EXERCISE AIM
Write the data out again exactly, dropping any images it holds.

***** RECORDS TO USE *****

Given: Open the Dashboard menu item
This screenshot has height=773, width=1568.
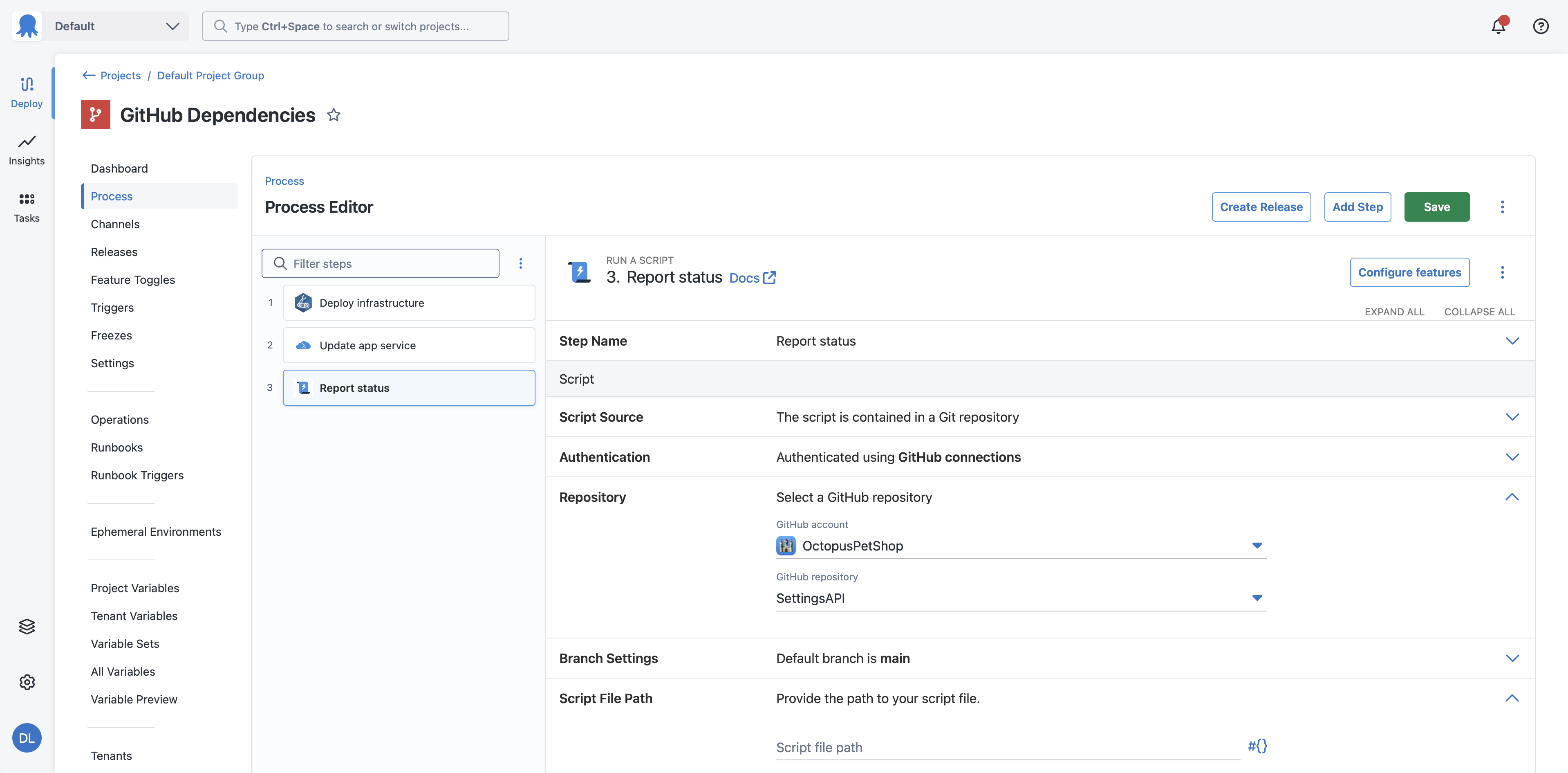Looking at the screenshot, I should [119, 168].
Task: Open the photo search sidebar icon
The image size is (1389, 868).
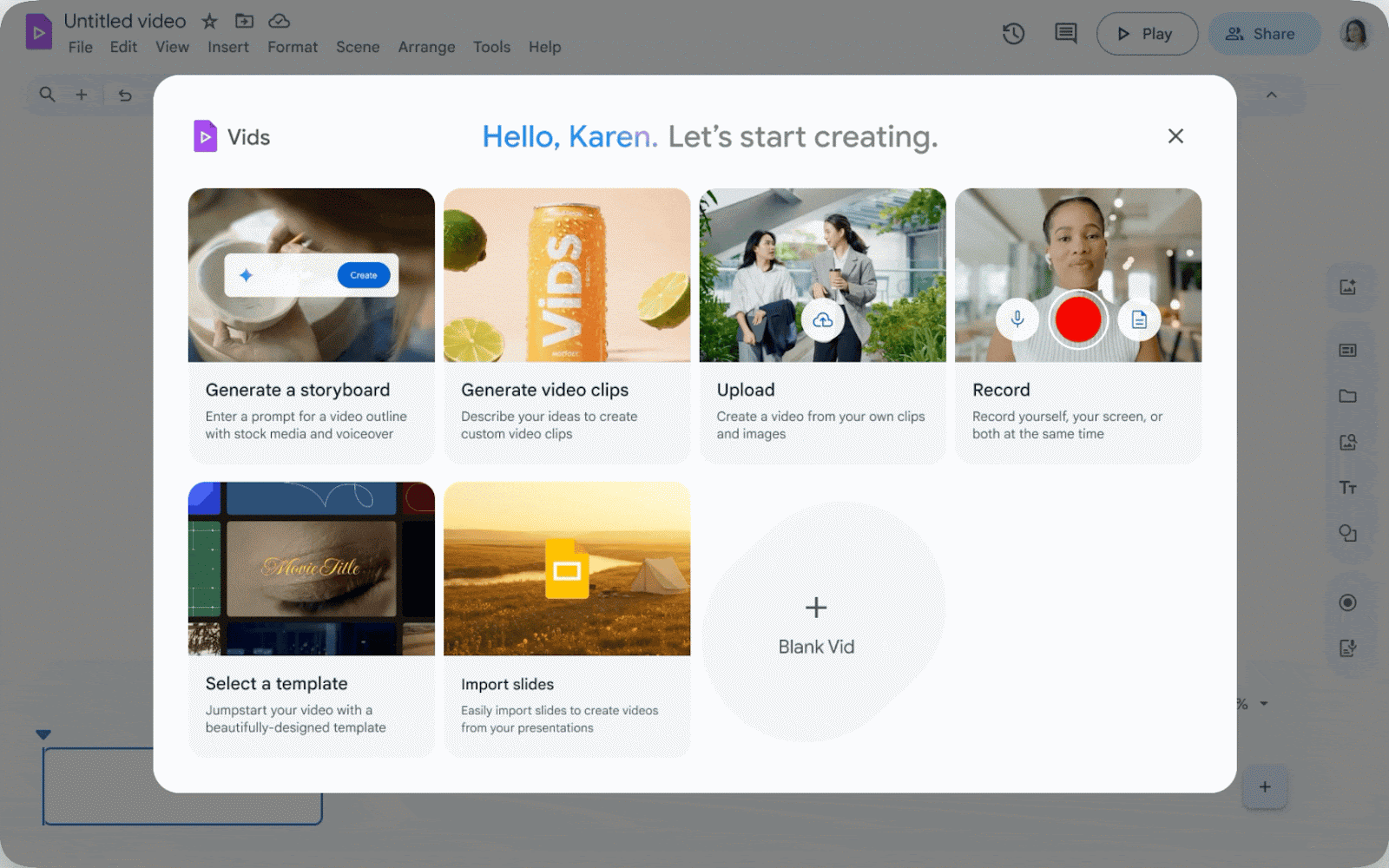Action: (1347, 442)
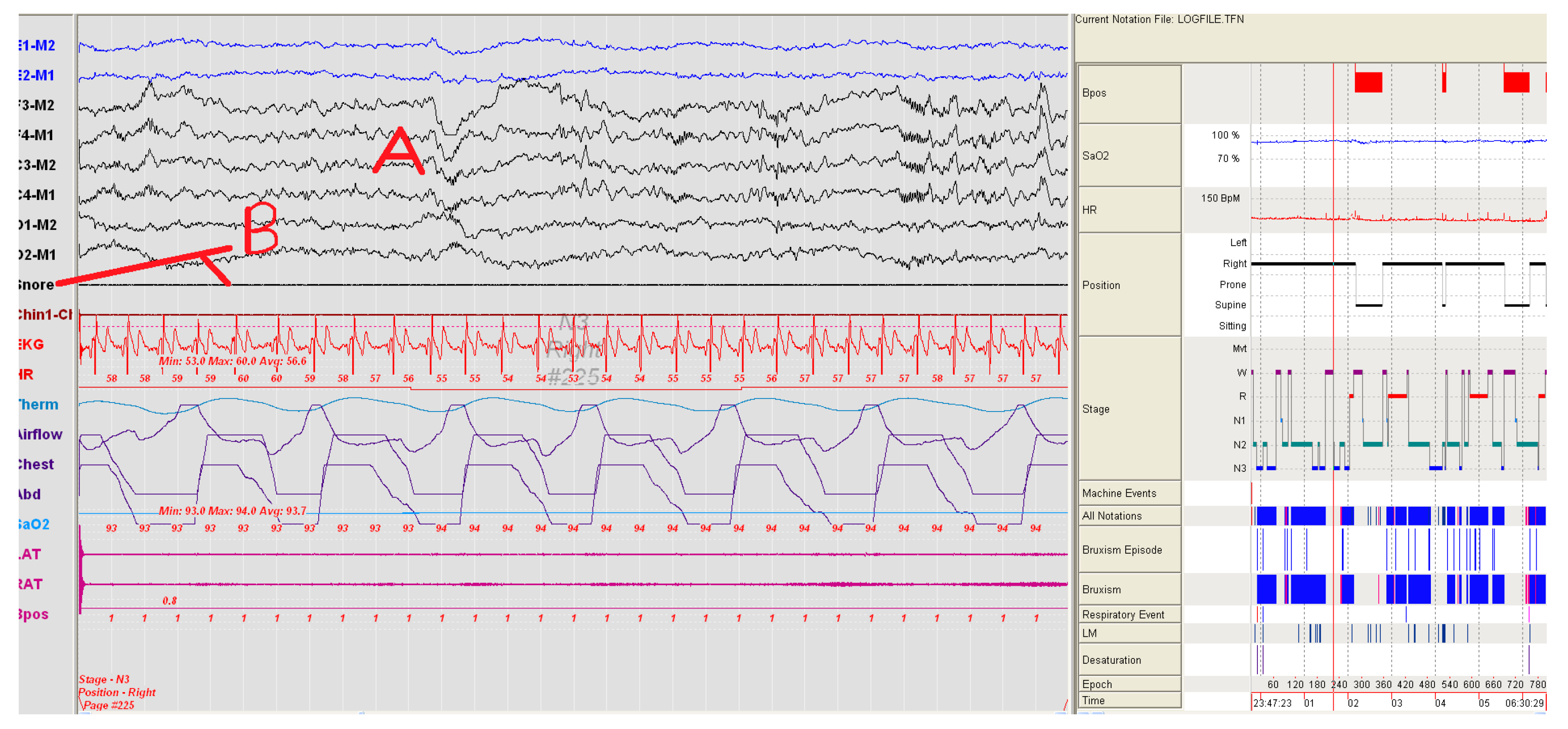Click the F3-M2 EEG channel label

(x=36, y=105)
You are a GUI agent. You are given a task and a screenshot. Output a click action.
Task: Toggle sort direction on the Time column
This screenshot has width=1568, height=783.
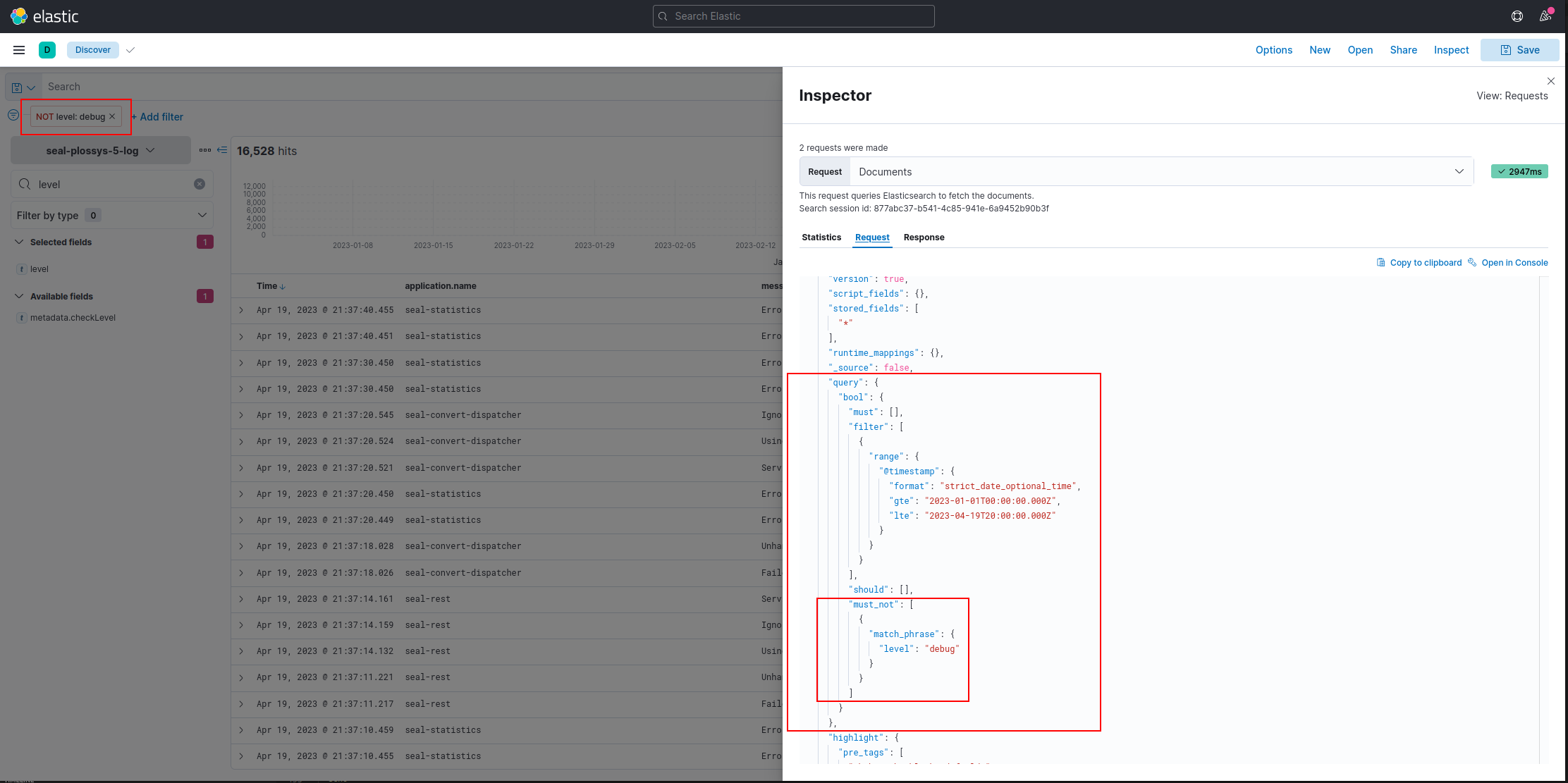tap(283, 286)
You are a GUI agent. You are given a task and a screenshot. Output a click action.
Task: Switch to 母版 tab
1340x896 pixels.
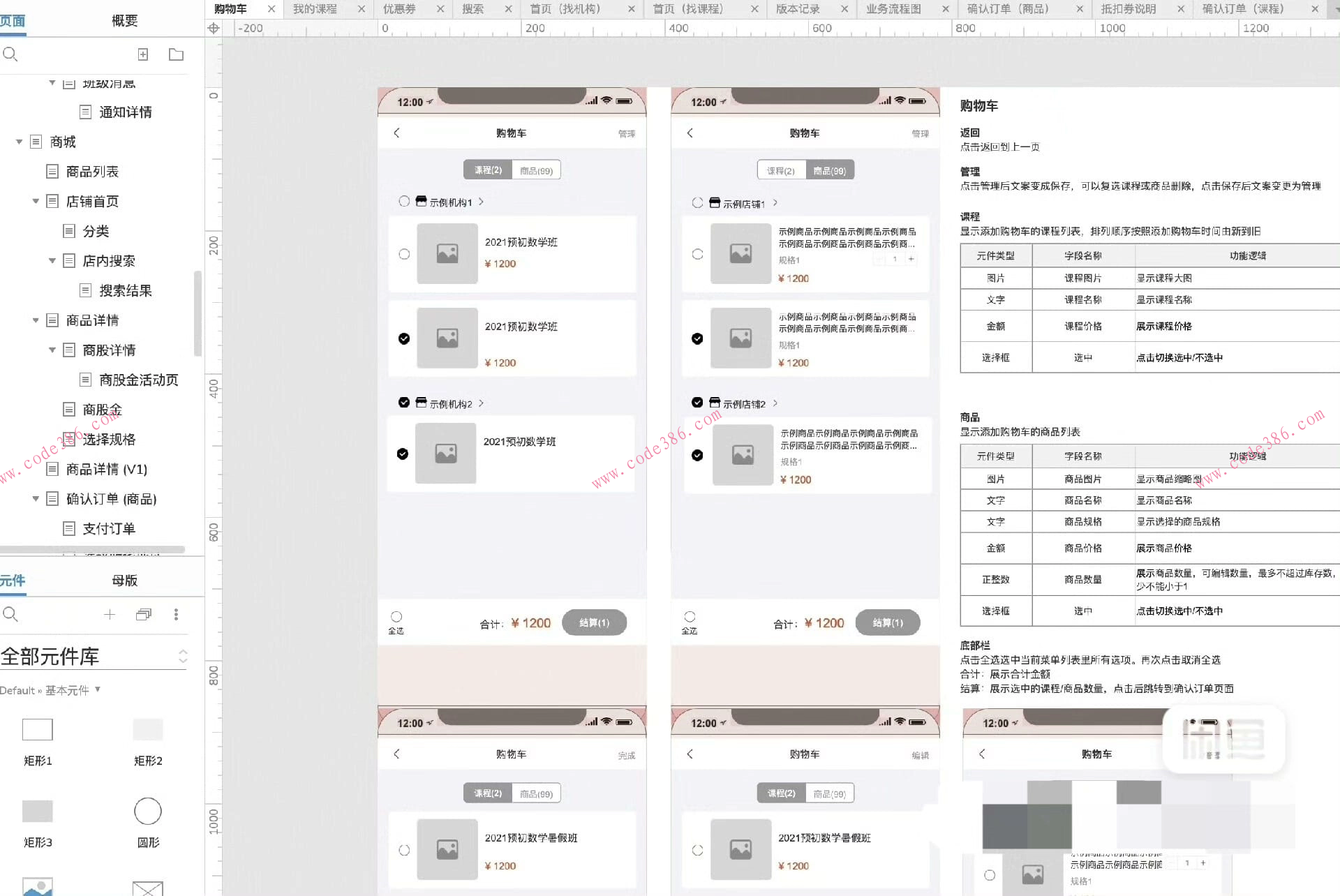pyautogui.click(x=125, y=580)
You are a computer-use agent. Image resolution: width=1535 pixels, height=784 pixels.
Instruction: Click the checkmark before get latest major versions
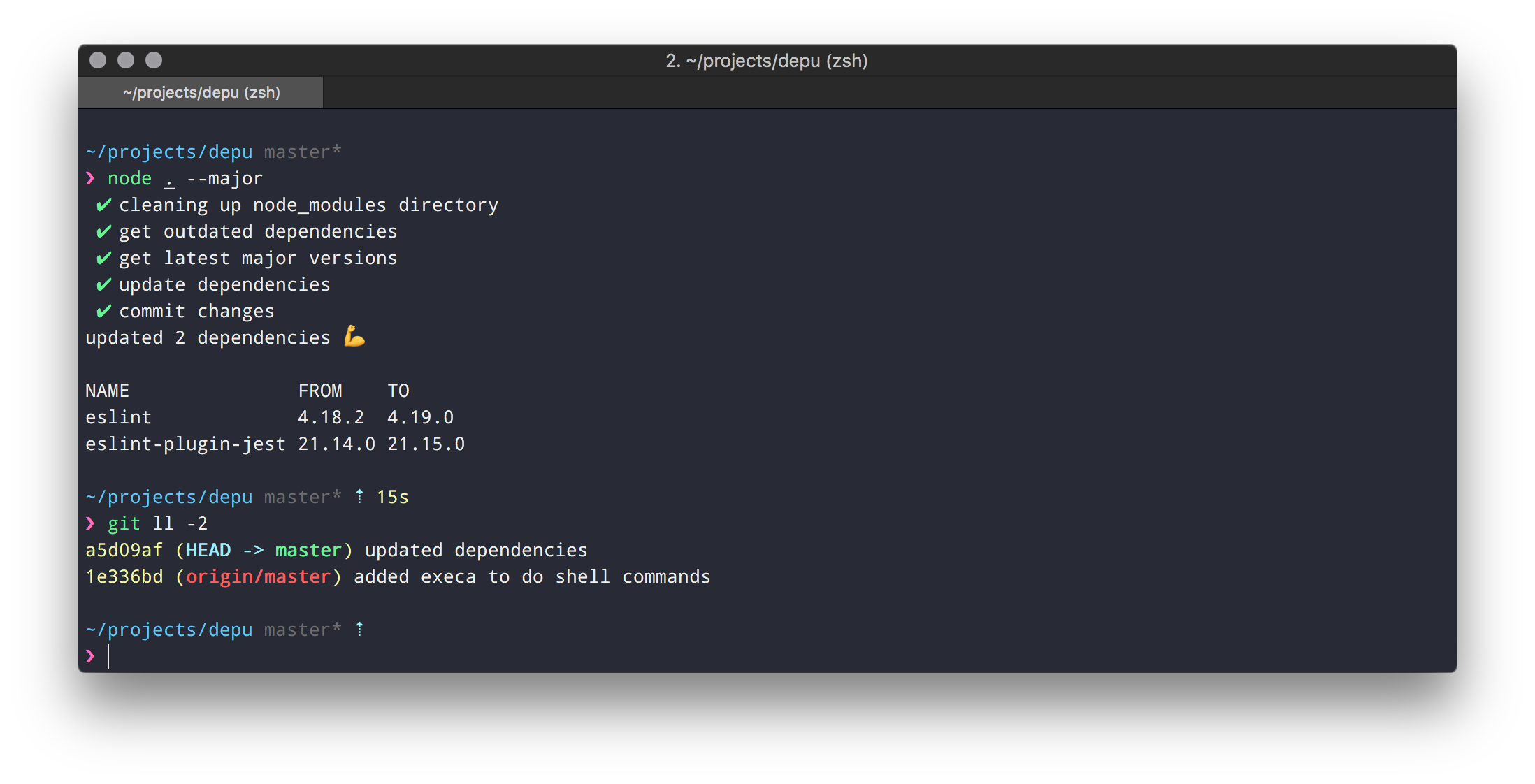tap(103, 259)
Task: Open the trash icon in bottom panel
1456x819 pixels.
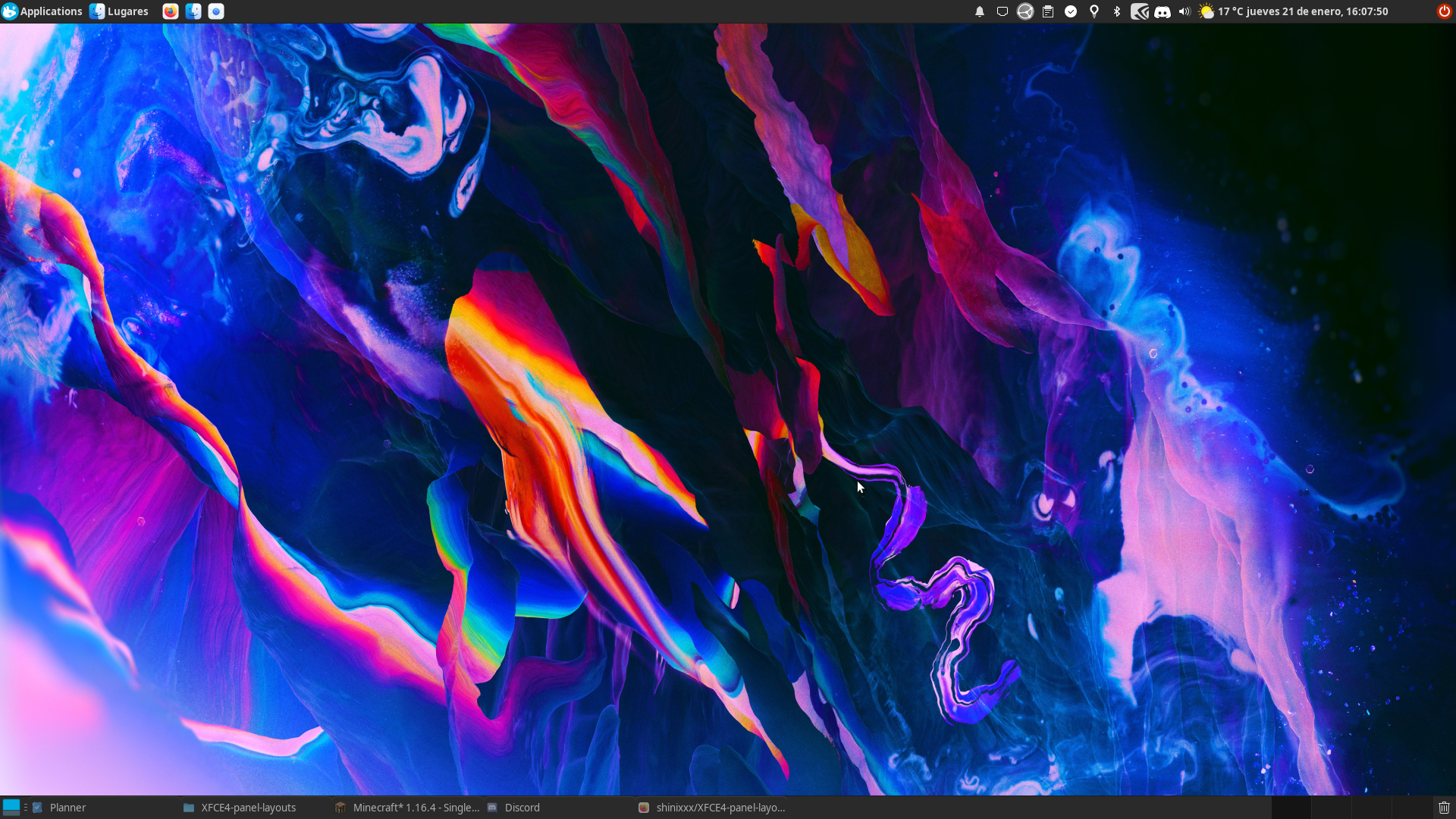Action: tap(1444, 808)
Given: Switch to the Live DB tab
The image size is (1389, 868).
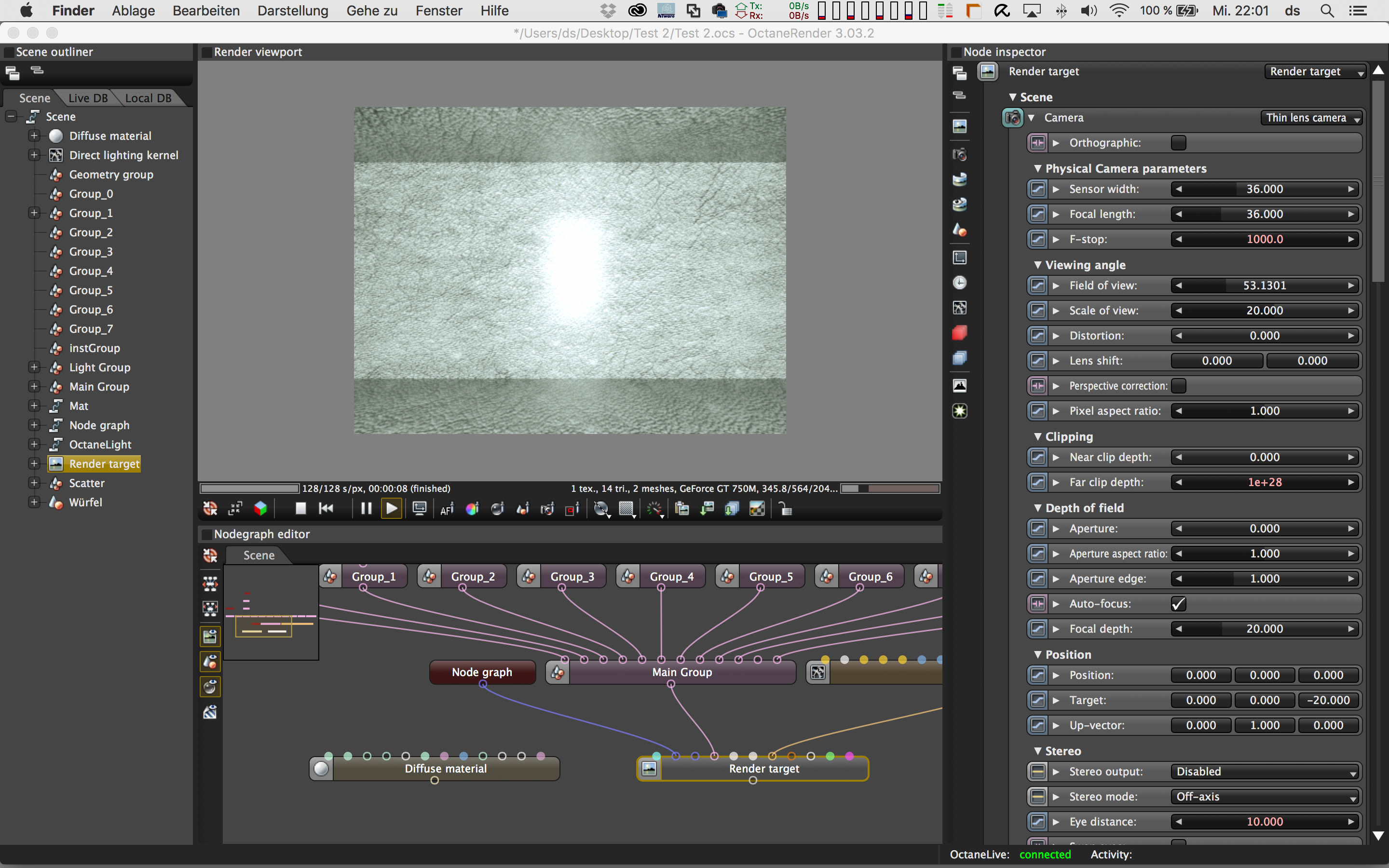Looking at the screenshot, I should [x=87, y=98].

*****

TASK ANSWER
Given: Open the Dashboard menu item
This screenshot has height=773, width=1568.
Looking at the screenshot, I should [119, 168].
Task: Open the photo search sidebar icon
The image size is (1389, 868).
Action: (1347, 442)
Click the F3-M2 EEG channel label

(x=36, y=105)
You are a GUI agent. You are given a task and a screenshot. Output a click action.
Task: Toggle sort direction on the Time column
This screenshot has width=1568, height=783.
tap(283, 286)
You are a GUI agent. You are given a task and a screenshot. Output a click action.
Task: Switch to 母版 tab
1340x896 pixels.
pyautogui.click(x=125, y=580)
You are a computer-use agent. Image resolution: width=1535 pixels, height=784 pixels.
Instruction: Click the checkmark before get latest major versions
tap(103, 259)
Task: Open the trash icon in bottom panel
1456x819 pixels.
Action: tap(1444, 808)
Given: Switch to the Live DB tab
The image size is (1389, 868).
Looking at the screenshot, I should [x=87, y=98].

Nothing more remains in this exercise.